2) Konsentrasi glukosa darah puasa 126 mg/dl atau lebih tinggi.
3) Kadar glukosa darah puasa setelah asupan glukosa per oral 200 mg/dl atau lebih.
(Jaime Stockslager L dan Liz Schaeffer, 2007)
d. Pemeriksaan Hemoglobin Terglikosilasi (hemoglobin A atau HbA1c)
Menggambarkan kadar rata-rata glukosa serum dalam 3 bulan sebelumnya, biasanya
dilakukan untuk memantau keefektifan terapi antidiabetik. Pemeriksaan ini sangat
berguna, tetapi peningkatan hasil telah ditemukan pada lansia dengan toleransi glukosa
normal. (Jaime Stockslager L dan Liz Schaeffer, 2007)
e. Fruktosamina serum
Menggambarkan kadar glukosa serum rata-rata selama 2 sampai 3 minggu sebelumnya,
merupakan indicator yang lebih baik pada lansia karena kurang menimbulkan
kesalahan. Sayangnya pemeriksaan ini tidak stabil sehingga jarang dilakukan. Namun
pemeriksaan ini dapat bermanfaat pada keadaan dimana pengukuran AIC tidak dapat
dipercaya, misalnya pada keadaan anemia hemolitik. (Jaime Stockslager L dan Liz
Schaeffer, 2007)
f. Pemeriksaan keton urine
Kadar glukosa darah yang terlalu tinggi dan kurang hormone insulin menyebabkan
tubuh menggunakan lemak sebagai sumber energy. Keton urin dapat diperiksa dengan
menggunkan reaksi kolorimetrik antara benda keton dan nitroprusid yang menghasilkan
warna ungu. (FKUI,2011)
g.
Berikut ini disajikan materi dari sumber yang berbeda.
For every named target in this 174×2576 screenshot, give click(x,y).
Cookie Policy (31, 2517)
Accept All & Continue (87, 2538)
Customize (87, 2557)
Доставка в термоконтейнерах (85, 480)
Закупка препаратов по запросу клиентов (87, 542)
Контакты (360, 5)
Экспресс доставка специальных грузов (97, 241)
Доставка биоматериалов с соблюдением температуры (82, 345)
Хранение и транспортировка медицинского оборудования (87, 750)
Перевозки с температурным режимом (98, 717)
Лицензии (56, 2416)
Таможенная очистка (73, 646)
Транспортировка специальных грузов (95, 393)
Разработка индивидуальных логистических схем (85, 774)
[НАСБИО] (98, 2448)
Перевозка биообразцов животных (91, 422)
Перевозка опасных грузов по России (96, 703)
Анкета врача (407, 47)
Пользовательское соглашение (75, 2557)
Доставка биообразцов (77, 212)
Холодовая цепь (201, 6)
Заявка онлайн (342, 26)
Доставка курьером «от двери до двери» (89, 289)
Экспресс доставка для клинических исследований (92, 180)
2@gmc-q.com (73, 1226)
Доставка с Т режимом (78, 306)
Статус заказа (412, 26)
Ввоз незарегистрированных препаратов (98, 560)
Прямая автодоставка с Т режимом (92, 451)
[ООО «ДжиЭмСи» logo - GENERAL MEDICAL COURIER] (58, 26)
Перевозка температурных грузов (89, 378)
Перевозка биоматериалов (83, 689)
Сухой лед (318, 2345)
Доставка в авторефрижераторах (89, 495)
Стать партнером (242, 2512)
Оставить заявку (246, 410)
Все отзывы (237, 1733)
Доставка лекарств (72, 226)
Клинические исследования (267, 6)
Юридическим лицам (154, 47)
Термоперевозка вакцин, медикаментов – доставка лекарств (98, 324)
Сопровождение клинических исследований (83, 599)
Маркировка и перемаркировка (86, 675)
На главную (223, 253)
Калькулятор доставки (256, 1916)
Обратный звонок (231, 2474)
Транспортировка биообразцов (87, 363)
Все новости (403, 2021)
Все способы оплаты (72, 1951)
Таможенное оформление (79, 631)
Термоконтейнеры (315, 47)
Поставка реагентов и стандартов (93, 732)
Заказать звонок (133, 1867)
Pemeriksaan Hiperglikemia Kronik (Test AIC)
Pada penyandang DM, glikosilasi hemoglobin meningkat secara proporsional dengan
kadar rata-rata glukosa darah selama 8-10 minggu terakhir. Bila kadar glukosa darah
dalam keadaan normal antara 70-140 mg/dl selama 8-10 minggu terakhir, maka test
AIC akan menunjukkan nilai normal. Pemeriksaan AIC dipengaruhi oleh anemia berat,
kehamilan, gagal ginjal dan hemoglobinnopati. Pengukuran AIC dilakukan minimal
4bulan sekali dalam setahun. (FKUI, 2011)
h. Pemantauan Kadar Glukosa Sendiri (PKGS)
PKGS memberikan informasi kepada penyandang DM mengenai kendali glikemik dari
hai kehari sehingga memungkinkan klien melakukan penyesuaian diet dan pengobatan
terutama saat sakit, latihan jasmani dan aktivitas lain. PKGS
memberikan feedback cepat kepada pasien terhadap kadar glukosa setiap hari.
(FKUI,2011)
i. Pemantauan Glukosa Berkesinambungan (PGB)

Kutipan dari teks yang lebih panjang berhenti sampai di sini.